We've discussed this issue several times before and for all those times, I always end up crying my heart out. I can't really understand what's wrong with this kind of addiction? My grades are good, I mean, they're great! Greater than others may guess and expect. I also get along well with the rest of our family members, but some of them came and told me that I should stop being a fangirl. 

*Sobs* It's like they're asking me to stop liking anything. I feel controlled and I HATE IT! I want to get over this but when I remember mom's voice, shouting at me telling me that I should go out and meet a psychiatrist, telling me that I look like a garbage, a piece of trash that's not worth looking at... It literally breaks my heart.

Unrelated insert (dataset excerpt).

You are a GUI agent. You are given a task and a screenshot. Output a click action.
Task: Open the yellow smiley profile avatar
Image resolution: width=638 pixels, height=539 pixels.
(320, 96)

I told her that she should be thankful that I'm loving Kpop not drugs but then she gave the best reply anyone would never want to hear. She told me, "Then you should have taken drugs! I don't care!" Just... just... ! Do you guys know how hard it is to control myself? to stop myself from cursing and breaking the laptop beside me!?! 

 

My heart is so drowned in pain that I started hitting myself, punching the wall, bang my head on the wall and so on... Yes, I'm a masochist. Can't help it since no one understands me in this house. '_' 

Btw, I'm living here in the Philippines so if anyone of you know some psychiatrist please recommend some to me. I think I really need a psychological help. D: Thanks.

 

WHO ELSE CAN RELATE??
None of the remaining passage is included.